The communication device 100 is a device which acquires information of every kind through a radio communication net (a communication net such as a mobile phone net, VICS (a registered trademark) or DSRC (a registered trademark)). The communication device 100 may have an inter-vehicle communication function or a road-vehicle communication function. By having the inter-vehicle communication function or road-vehicle communication function, for example, it becomes possible to acquire road environment information (such as lane restriction information) of the path of the vehicle through the road-vehicle communication with a road side transmitter-receiver (such as a light beacon or an ITS spot (a registered trademark)) located on the side of the road. Or through the inter-vehicle communication, it becomes possible to acquire information concerning other vehicles (such as position information and information of traveling control) or road environment information detected by the other vehicles.
The operation switching support device 10 according to the first embodiment is described below with reference to the block diagram shown in FIG. 2.
The operation switching support device 10 has a driver state detecting part 11, a visual line detecting part 12, a driver state deciding part 13, a visual confirmation area deciding part 14, an area checking urging processing part 15, a visual confirmation deciding part 16, a switching permission signal output part 17, and a switching non-permission signal output part 18. The function of each of these parts is implemented, for example, by the control part 10 a.
The driver state detecting part 11 conducts image processing of image data acquired from the driver monitoring device 20 before switching to manual operation (before automatic operation is released), so as to detect a state of a driver. Before switching to manual operation means the timing of switching from automatic operation to manual operation. That is, for example, the timing when the operation switching support device 10 had an input of an automatic operation finish signal output from the automatic operation control device 30. Specifically, that is the timing when the below-described processing in steps S4 and S5 shown in FIG. 3 is carried out. As the image processing method for detecting the driver state, various kinds of techniques can be adopted.

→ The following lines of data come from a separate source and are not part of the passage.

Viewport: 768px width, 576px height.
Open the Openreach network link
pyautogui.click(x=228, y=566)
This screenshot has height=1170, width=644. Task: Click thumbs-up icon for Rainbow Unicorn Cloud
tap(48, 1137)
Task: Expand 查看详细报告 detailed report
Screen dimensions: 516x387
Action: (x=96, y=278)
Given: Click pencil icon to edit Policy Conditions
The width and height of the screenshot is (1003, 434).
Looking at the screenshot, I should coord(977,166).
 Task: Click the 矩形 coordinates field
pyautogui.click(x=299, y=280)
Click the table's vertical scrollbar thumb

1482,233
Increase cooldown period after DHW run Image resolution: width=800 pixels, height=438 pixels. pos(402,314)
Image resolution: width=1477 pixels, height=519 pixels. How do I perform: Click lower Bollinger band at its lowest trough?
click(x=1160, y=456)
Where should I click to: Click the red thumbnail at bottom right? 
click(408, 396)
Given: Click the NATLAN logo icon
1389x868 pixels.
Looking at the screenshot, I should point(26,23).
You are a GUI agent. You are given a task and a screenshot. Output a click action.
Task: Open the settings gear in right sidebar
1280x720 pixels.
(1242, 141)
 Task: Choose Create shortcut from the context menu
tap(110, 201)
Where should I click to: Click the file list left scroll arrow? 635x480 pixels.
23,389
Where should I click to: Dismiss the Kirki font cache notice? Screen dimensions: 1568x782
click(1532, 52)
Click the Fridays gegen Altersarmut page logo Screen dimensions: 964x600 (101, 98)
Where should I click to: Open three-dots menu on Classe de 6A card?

For example, from the image data, feature quantities expressing the outline, direction, position and movement of the face of the driver, and the blink motion thereof are extracted and analyzed.
The visual line detecting part 12 conducts image processing of the image data acquired from the driver monitoring device 20 before switching to the manual operation, so as to detect a visual line of the driver. As the image processing method for detecting the visual line of the driver, various kinds of techniques can be adopted. For example, on the basis of the position relationship between a reference point (a portion which does not move) and a moving point (a portion which moves) in an eye part of the driver's image, the movement of the visual line is detected. In the case of using a visible light camera, for example, by setting the reference point to be the inner corner of the eye and the moving point to be the iris, the position relationship therebetween is detected. In the case of using an infrared light camera, by setting the reference point to be a corneal reflex and the moving point to be the pupil, the position relationship therebetween is detected.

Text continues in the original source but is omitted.